See also: http://gothamist.com/2016/02/04/sixth_ave_bike_lane.php
And in any case, here's what it tends to look like in a lot of places: https://goo.gl/6nGUfz
* Open car door with a guy probably unaware of any bicyclists coming up behind him. I would 100% have to go into traffic to avoid him, to make sure he doesn't step back and elbow me.
* A truck half in the bike lane. I'd probably risk just riding up against it, since I can see them unloading - unless they're standing right next to the bike lane.
* Lady getting into a taxi cab. I have to either stop and wait, or cross an entire lane of traffic to go around them.
* Black SUV up ahead is also parked - in the intersection - doing god knows what with a passenger: http://goo.gl/3jYdOb
* http://goo.gl/gCkKVT Fresh Directly In The Bike Lane
* http://goo.gl/1cXmLX Goodbye, bike lane, and good riddance.
Now, you can say I cherry-picked the bad examples, and you'd be correct. But I cherry picked them by going down 6th Ave in Google Streetview. These are all examples I would run into on my daily bike commute. These aren't once-a-week or once-a-day examples; if I rode down today and counted, I'd probably see more examples of things that directly impact my safety.

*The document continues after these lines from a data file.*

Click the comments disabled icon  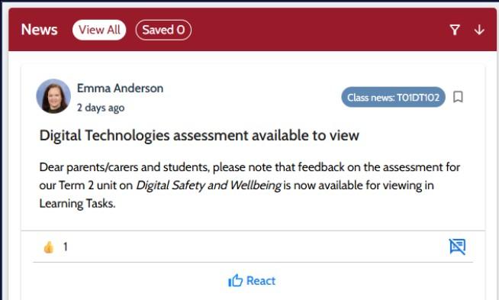pos(457,247)
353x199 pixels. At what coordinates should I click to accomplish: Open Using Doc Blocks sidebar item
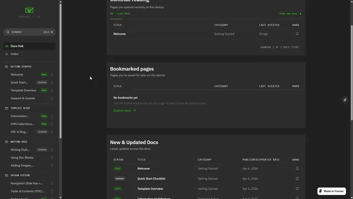(x=22, y=158)
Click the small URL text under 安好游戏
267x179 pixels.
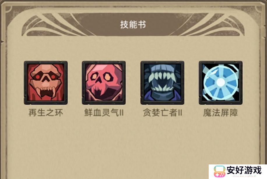pos(244,176)
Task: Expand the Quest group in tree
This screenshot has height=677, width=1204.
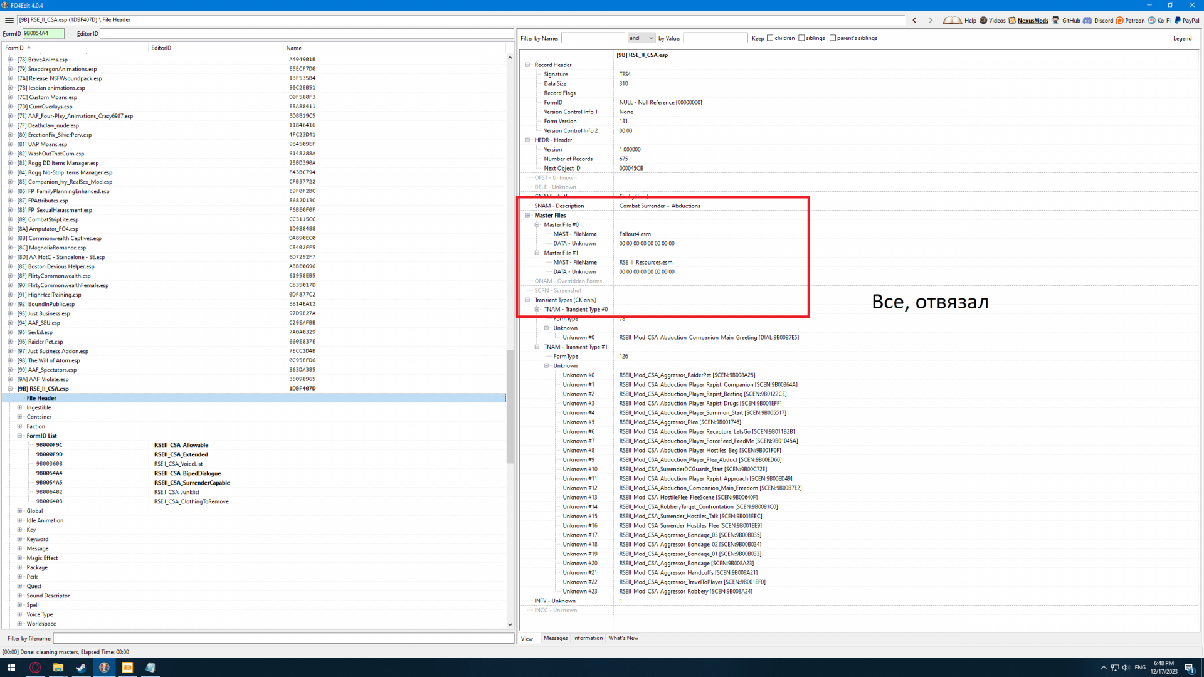Action: tap(19, 586)
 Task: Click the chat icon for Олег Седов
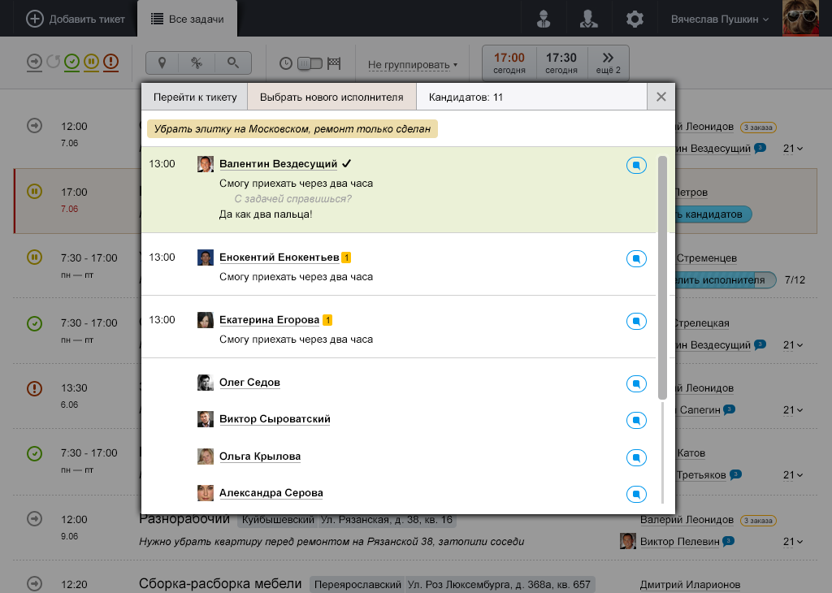pos(636,384)
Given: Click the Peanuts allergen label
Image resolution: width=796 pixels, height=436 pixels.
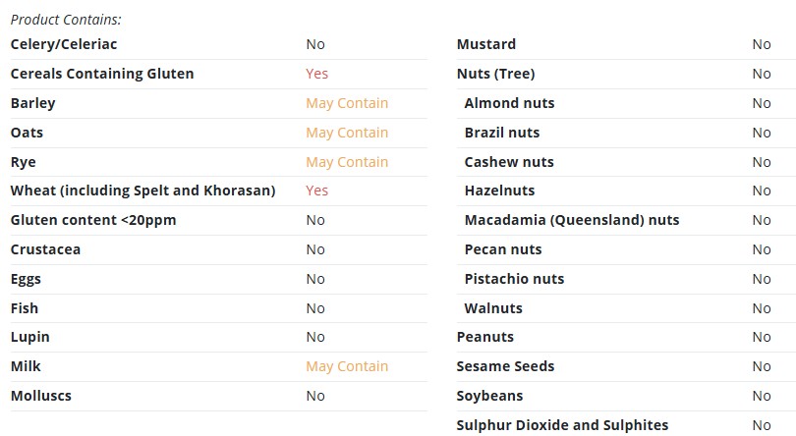Looking at the screenshot, I should [x=485, y=337].
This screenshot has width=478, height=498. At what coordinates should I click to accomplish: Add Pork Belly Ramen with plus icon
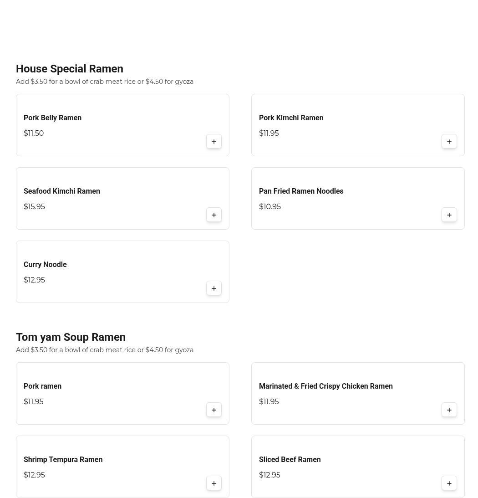[x=214, y=142]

Here are two incredibly unsafe types, but for some reason the one's being installed right now in the Bay Area at least:
I just don't get it.
You can also go one better with the bike lanes, with a kerb between the road and the lane: http://portlandtribune.com/images/artimg/00003517543605.jpg (Copenhagen).

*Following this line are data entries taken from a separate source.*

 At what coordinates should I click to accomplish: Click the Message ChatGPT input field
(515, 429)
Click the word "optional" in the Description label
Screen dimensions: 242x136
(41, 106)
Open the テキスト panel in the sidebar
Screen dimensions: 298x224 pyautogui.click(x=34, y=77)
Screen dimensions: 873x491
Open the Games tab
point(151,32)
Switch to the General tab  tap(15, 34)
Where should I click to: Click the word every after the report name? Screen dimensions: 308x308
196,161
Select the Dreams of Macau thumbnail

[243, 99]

In fact, the street in your first picture (also Copenhagen) has been improved, with this arrangement on one side: https://firstname.lastname@example.org,12.5605277,3a,75y,218... -- it looks like some parking has been removed to achieve this.
But indeed, Schutzstreifen next to parked cars often have the problem that you either have to veer into traffic (or traffic veers into you), or get doored (I don't recall that it's mandatory to keep your distance to parked cars, though, it's just in your own best interest). Even though motorists are required to keep 1.5 m distance to you there, very few do, since apparently the dashed line implies that you're safe enough from them ...

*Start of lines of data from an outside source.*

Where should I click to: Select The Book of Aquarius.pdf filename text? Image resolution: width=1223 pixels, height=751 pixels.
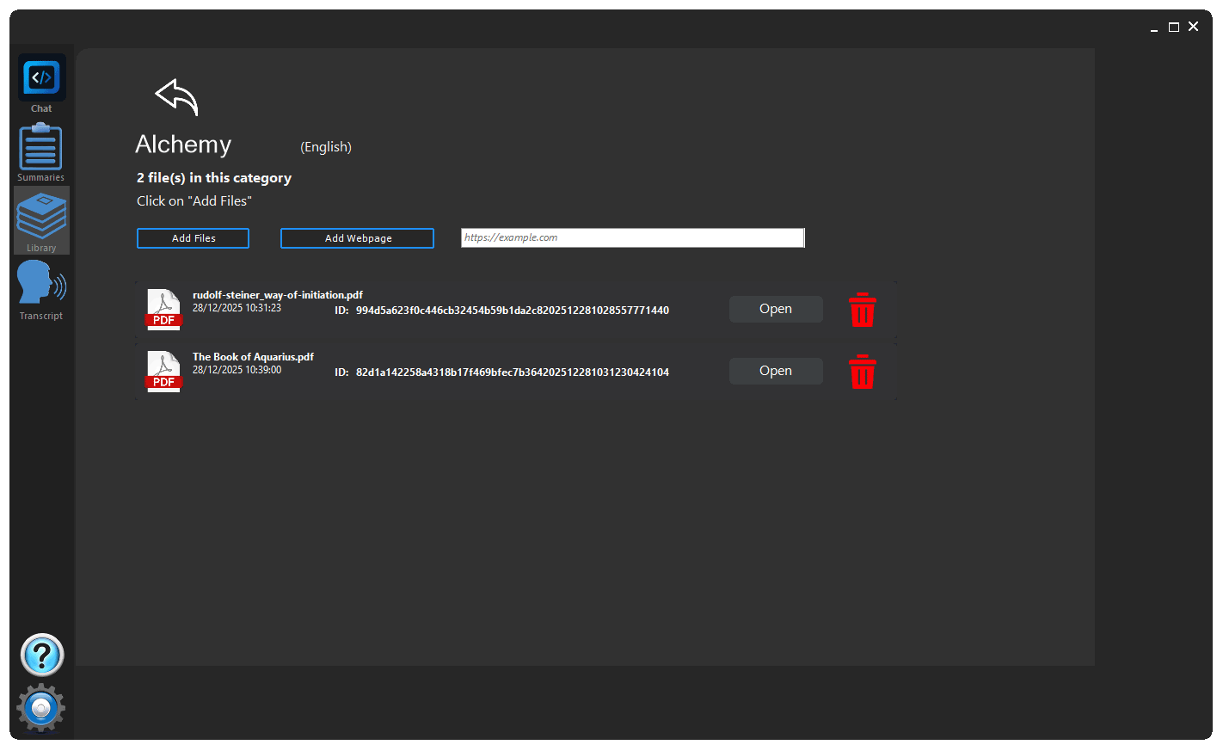tap(253, 357)
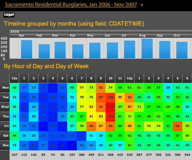Select the Sat row header
Screen dimensions: 192x160
tap(5, 136)
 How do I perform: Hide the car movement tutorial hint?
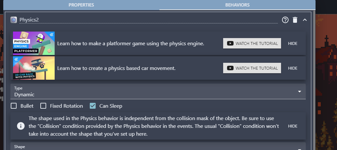[293, 68]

Going out and painting new lanes, that is stepping things up a notch. That will get police involved. That will create liabilities should any accident occur due to your new lane designations.
Speed bumps, chicanes and chokers have become very common in france over the last 10 years or so. They used to only be found in centers of pretty large cities but these days you can find them on any old "local" country road.
These are more historical remnants, new codes don't really allow for that but if a village was there at the time people still mostly used horse-drawn carts (which was very common until post-war) they weren't going to tear down all the houses to build the road.
It leads to interesting situations e.g. A380 parts heading to the final assembly line near Toulouse go through Levignac, some parts have inches of clearance from the houses.
(The signs are extremely clear on the approach to this.)
The city has a ton of work to do, but it is really picky about how it is done and how it gets paid for. If it planned out the work out in advance, community organizations like the SFMTrA could claim the low hanging fruit and comply with the official requirements. If it fails inspection the city can tear it down just like they are doing now.
Actually, I bet I can guess the answer.
Personally I'd say it's more of a reaction to the often glacial pace of government action. Cities like SF, Seattle, and NYC have embraced Vision Zero's safety-oriented goals in theory, but are moving very slowly indeed to meet them.
These groups are actually helping the city meet their own self-imposed targets. How does that translate to "fuck democracy"? More like "fuck overly bureaucratic processes" if anything.
Like Tullius mentions, these are improvements that should have been installed by the government (and may be eventually), but which aren't due to incredibly untimely bureaucratic processes.
Maybe the guerrilla group should try and tackle some of the regulations and laws rather than point the finger at the SFMTA?